How do you make female led businesses relatable to (mostly) male investors?
Every investor has different goals, priorities and ways of looking at whether your company is the right investment opportunity for them. Most investors are looking to achieve a return on their investment within a reasonable time frame - a good rule of thumb is 10 times the money they put in, over a 7–10-year period. But like all of us, investors think with their hearts as well as their heads. They want to back a business that resonates with them: something they believe in or feel connected to, that makes a difference in the world.
Female founders come under a lot more scrutiny than male founders. We’re fighting against conditioned subconscious beliefs that people have held for centuries about the traditional female role in society, and how capable women might be at building and scaling businesses. Investors often have a bias towards backing businesses and founders they understand and relate to. Their conscious and unconscious biases lead them to make their mind up about you before you even walk through the door; and when you do get through that door, they ask you very different questions than they ask a man.

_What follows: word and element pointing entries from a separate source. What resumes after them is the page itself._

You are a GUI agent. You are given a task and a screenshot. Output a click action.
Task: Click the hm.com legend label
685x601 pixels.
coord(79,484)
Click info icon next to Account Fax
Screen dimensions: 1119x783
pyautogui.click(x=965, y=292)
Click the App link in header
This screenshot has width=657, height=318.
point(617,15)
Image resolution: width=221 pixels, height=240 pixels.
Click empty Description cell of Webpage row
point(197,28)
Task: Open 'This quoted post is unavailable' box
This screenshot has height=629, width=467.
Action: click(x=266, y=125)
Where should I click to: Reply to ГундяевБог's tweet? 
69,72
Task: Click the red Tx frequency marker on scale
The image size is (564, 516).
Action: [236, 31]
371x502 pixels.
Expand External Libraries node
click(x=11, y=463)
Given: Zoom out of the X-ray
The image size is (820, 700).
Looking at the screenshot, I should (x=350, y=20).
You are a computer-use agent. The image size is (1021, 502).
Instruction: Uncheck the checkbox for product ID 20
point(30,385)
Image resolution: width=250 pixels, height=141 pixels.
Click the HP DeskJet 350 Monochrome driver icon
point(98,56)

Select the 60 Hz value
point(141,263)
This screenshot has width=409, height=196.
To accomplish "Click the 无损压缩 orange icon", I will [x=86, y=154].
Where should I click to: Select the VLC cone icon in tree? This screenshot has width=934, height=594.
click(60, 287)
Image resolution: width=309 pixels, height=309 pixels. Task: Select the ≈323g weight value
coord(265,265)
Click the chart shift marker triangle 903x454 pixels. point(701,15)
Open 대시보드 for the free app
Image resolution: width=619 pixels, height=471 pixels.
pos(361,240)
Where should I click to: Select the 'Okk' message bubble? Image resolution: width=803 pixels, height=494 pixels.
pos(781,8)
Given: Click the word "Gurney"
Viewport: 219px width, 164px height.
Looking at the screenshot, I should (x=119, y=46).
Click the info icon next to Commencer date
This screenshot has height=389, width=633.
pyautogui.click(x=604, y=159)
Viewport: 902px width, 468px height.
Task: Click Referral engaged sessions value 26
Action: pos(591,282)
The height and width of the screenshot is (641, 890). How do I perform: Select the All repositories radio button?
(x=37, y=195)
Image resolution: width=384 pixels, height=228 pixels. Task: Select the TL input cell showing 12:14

So, be thorough in your preparation, and find evidence and data to support your plan. This approach speaks to the rational decision-making process for an investor, raises your gravitas as a female founder, and gives you bulletproof confidence in your proposition. Ask investors questions. Understand their priorities, then you can speak to those as you present your business to them.
Their relationship with you, the founder, is key: they want to work with an entrepreneur that they like and respect. So as a female founder, don’t be shy in putting your credentials forward, so investors are clear on what makes you the best person to build this business.
Finally, what is ‘venturesplaining’ and why is it killing the ambition of female-founder led start-ups?
Investors often see female founders as less experienced than their male counterparts, even with the same number of years working in an industry. This unconscious bias can show up directly in the way investors speak to female founders. It’s a common complaint among women seeking funding that male investors will patronisingly explain to you how your industry or business works, or how your customers think and feel – when the reality is that you know significantly more about this than they do. They assume you don’t understand because you’re a woman; they talk at you, don’t ask questions, don’t listen or show genuine interest in your opinions.
This insidious (and incredibly annoying) behaviour displayed by many men in the venture industry – especially those who believe themselves to be in a position of power – is a term I have coined: ‘venturesplaining’. You’ll probably recognise it as a derivation of ‘mansplaining’, a concept outlined by feminist writer Rebecca Solnit, who wrote an essay on how ‘men explain things to me’ in 2008.
The dangerous outcome of venturesplaining is that female founders can leave the interaction feeling ‘less than’, with their skills and experience minimised, confidence chipped and questioning their own expertise. This perpetuates the problem of female founders’ lack in confidence and struggle to raise investment.
We need to raise awareness of this issue in the industry, encouraging investors to examine whether they might be venturesplaining, and to enable female founders to spot this behaviour and know how to deal with it.